··· Textauszug

Als älteste Schwester wuchs sie mit drei jüngeren Brüdern auf, in einem lebhaften Geschäfthaushalt (der Lebensmittelbranche), in dem sie die Mutter ganz selbstverständlich unterstützte. "Ich habe die Jungs miterzogen", sagt sie, und auch wenn der älteste Bruder nur zwei Jahre jünger war als sie, galt auch für ihn, was die große Schwester sagte. Die Geschwisterkonstellation hatte noch eine andere Auswirkung: Uta Rotermund ist ein Fußballfan. "Bei drei Brüdern ließ es sich gar nicht vermeiden, Fußball zu spielen", sagt sie. Heute beschränkt sie sich zwar beim Sport auf gelegentliches Schwimmen (und wenn man ihr die Wahl lässt zwischen einem Glas Wein und einer Lektion im Fitnessstudio, wählt sie Ersteres), doch lässt sie sich kein Match "ihres" Fußballklubs BVB entgehen. Da sie Hooligans, Prügeleien und Alkoholexzesse nicht ausstehen kann, meidet sie allerdings Stadions, verfolgt die Spiele am Fernsehen oder doch lieber im Radio.

······

**Zu bearbeitende Aufgaben**
A. Beantworten Sie anhand des Textauszugs:
(i) Wie viele jüngere Brüder hatte Uta Rotermund?
(ii) Zu welcher Branche gehörte der Geschäftshaushalt, in dem sie aufwuchs?
(iii) Welchen Fußballklub nennt der Textauszug als „ihren“ Klub?
B. Nennen Sie alle Dinge, die Uta Rotermund laut Textauszug nicht ausstehen kann.
Verwenden Sie ausschließlich den Textauszug.

··· Bereitgestellte Zeilen

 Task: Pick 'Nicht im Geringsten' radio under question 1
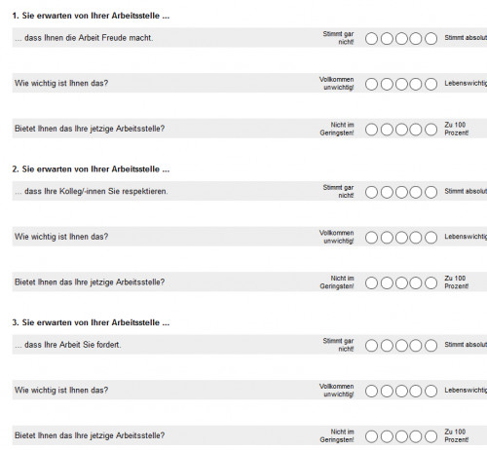tap(371, 130)
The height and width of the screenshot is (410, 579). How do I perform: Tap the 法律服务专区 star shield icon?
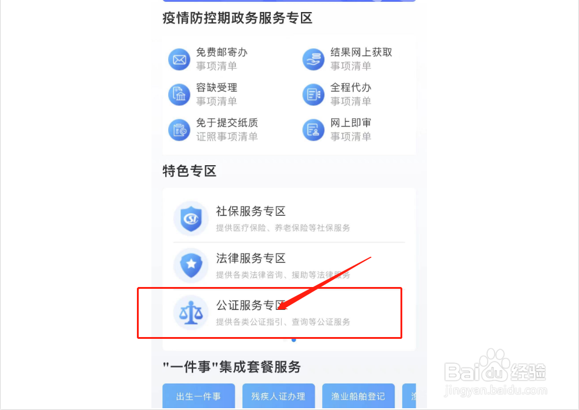click(191, 265)
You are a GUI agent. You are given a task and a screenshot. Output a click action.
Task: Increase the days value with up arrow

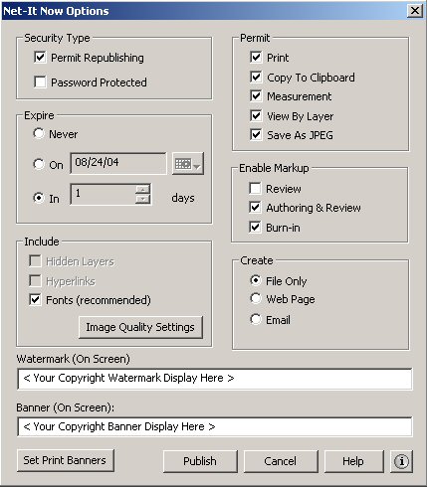click(x=143, y=190)
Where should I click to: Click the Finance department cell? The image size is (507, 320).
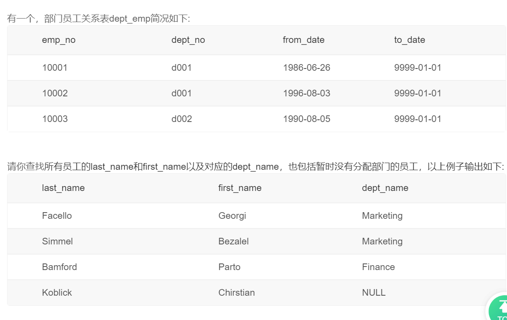click(378, 267)
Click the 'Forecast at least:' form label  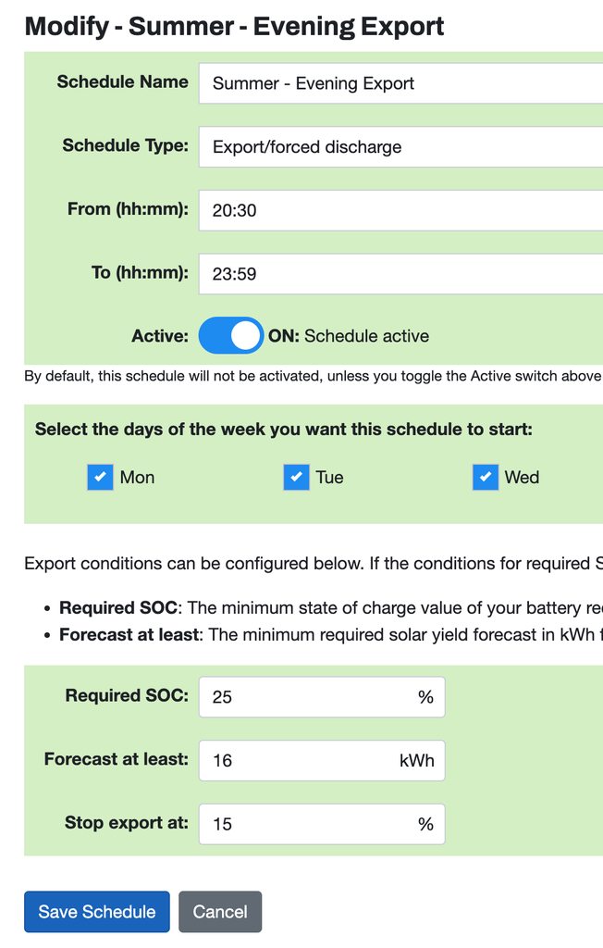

······

**Ergebnisse je Aufgabe**
A.
(i) Drei
(ii) Zur Lebensmittelbranche
(iii) Den BVB

B. Hooligans, Prügeleien, Alkoholexzesse